2011 Fiscal Year Research-status Report
グリア細胞情報発信の空間制御メカニズムに関する研究
Project/Area Number |
23700442
|
Research Institution | University of Yamanashi |
Principal Investigator |
篠崎 陽一 山梨大学, 医学工学総合研究部, 講師 (10443772)
|
Project Period (FY) |
2011-04-28 – 2014-03-31
|
Keywords | アストロサイト |
Research Abstract |
アストロサイトにおいてATPの開口放出はどのような方向制御を受けるか、またその生理的意義を明らかにするため、本年度はATP開口放出イメージングのためのプローブ作成及びアストロサイトに方向性を持たせる実験系の構築を行った。

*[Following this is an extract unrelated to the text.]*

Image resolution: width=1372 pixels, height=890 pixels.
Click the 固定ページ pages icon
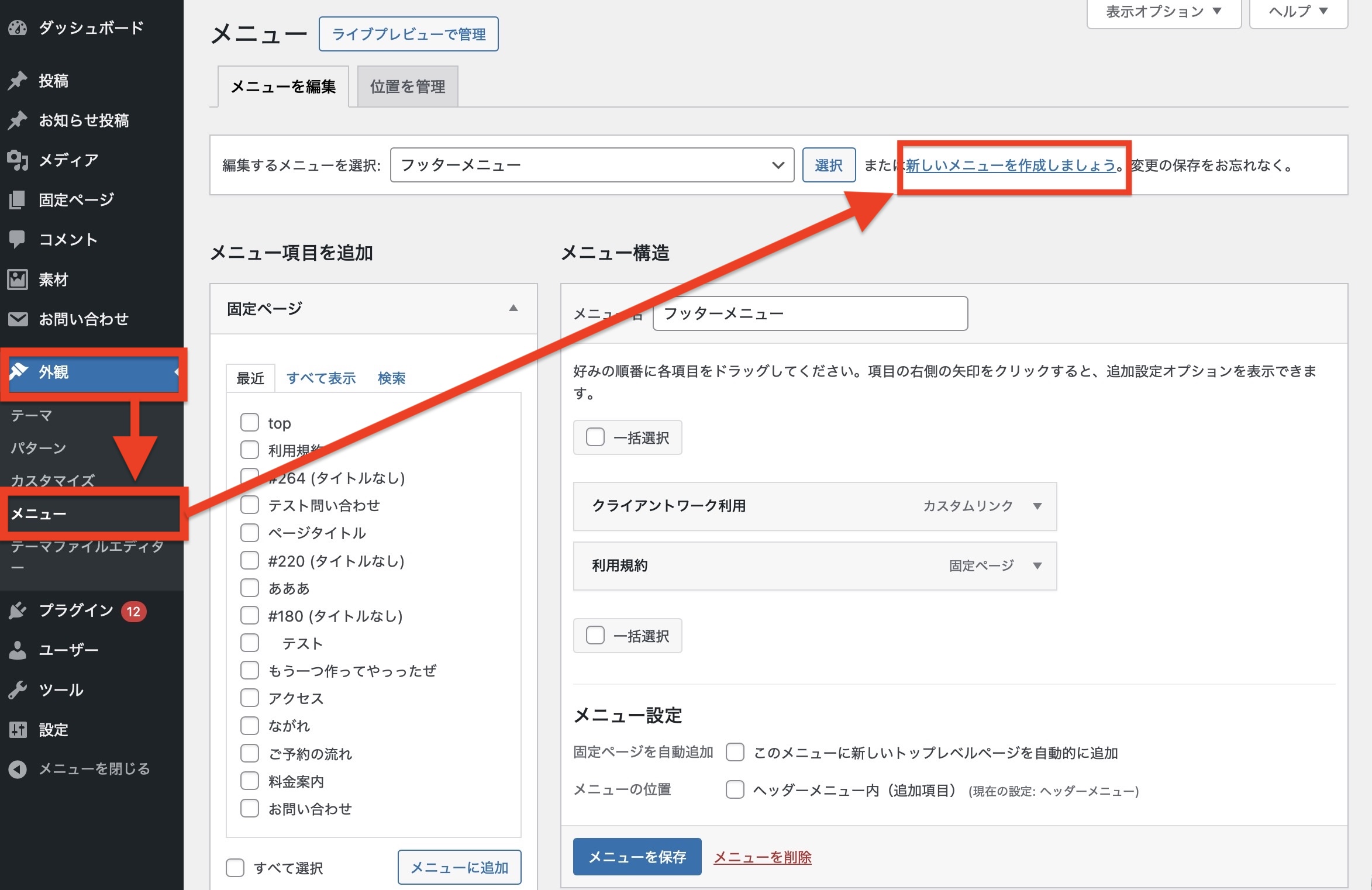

蛍光タンパクラベル化VNUTコンストラクトの作成:VNUTのN末端もしくはC末端に蛍光タンパク(GFPもしくはRFP)を付加したコンストラクトを作成し、初代培養大脳皮質アストロサイトにトランスフェクトしてその発現を観察した。C末端に蛍光タンパクを付加したものは細胞全体にスポット状にシグナルが観察された。酸性小胞染色試薬であるキナクリンを用いてTIRF顕微鏡を用いて開口放出のイメージングに成功した。アストロサイトの方向性を持つ細胞ダイナミクスへのVNUT及び脂質ラフトの役割:本研究ではどのようにATPの開口放出が空間的に制御されるのかを解明する目的としている。そこで実験的にアストロサイトに方向性を持たせる実験系としてwound healing assayを採用した。初代培養アストロサイトをコンフルエントの状態になるように培養してピペットで傷をつけると、傷害部位へのアストロサイトの突起伸展が再現性よく観察された。傷害24時間後にFM4-64で細胞膜を染色したところ、突起先端部で多くの小胞様の構造が観察された。VNUT siRNAや開口放出を阻害するボツリヌス毒素の処置で突起伸展が促進される事が明らかとなった。
|
Current Status of Research Progress |
Current Status of Research Progress
2: Research has progressed on the whole more than it was originally planned.
Reason
本年度はATPの開口放出を可視化するツールである蛍光タンパクラベル化VNUTコンストラクトの構築及び観察のためのTIRF顕微鏡のセットアップを終了した。また、VNUT含有小胞の確認と酸性小胞の開口放出観察には成功しており、概ね当初の予定通り進んでいる。また、本研究の目的である開口放出の空間制御メカニズムを解析するために適していると考えられるwound healing assayを立ち上げ、ATPの開口放出の空間制御メカニズム解析の準備も進んでいる。実験結果の一部からVNUTを介したATPの開口放出がアストロサイトの細胞極性の形成に関与する可能性が示唆された。
|
Strategy for Future Research Activity |
今年度作成したVNUT-GFPを発現させたアストロサイトでwound healing assayを行い、細胞の方向性とVNUT-GFPシグナルの局在との関係を明らかにする。その後、種々の細胞内シグナル分子に対する阻害剤を用いてVNUTの細胞内局在を制御するメカニズムを解明する。
|
Expenditure Plans for the Next FY Research Funding |
設備備品費:本課題に用いる設備は全て所属する研究グループにセットアップされたもの及び大学の共通施設の利用で対処する予定であるので計上しない。消耗品費:初代培養細胞調製のため年間妊娠動物費50万円及び遺伝子発現、細胞染色、開口放出イメージングに関わる消耗品費約60万円を計上した。旅費:本研究課題により得られた成果を国内会議1回(5万円)及び国際会議1回(20万円)で計上した。人件費・謝金:原著論文作成時の校閲3万円を計上した。その他:動物飼育費5万円及び成果投稿費5万円を計上した。「次年度使用額」欄に90,631円を計上した。これは昨年度の研究における物品費の未使用分である。本予算は上記消耗品費に追加して使用する予定である。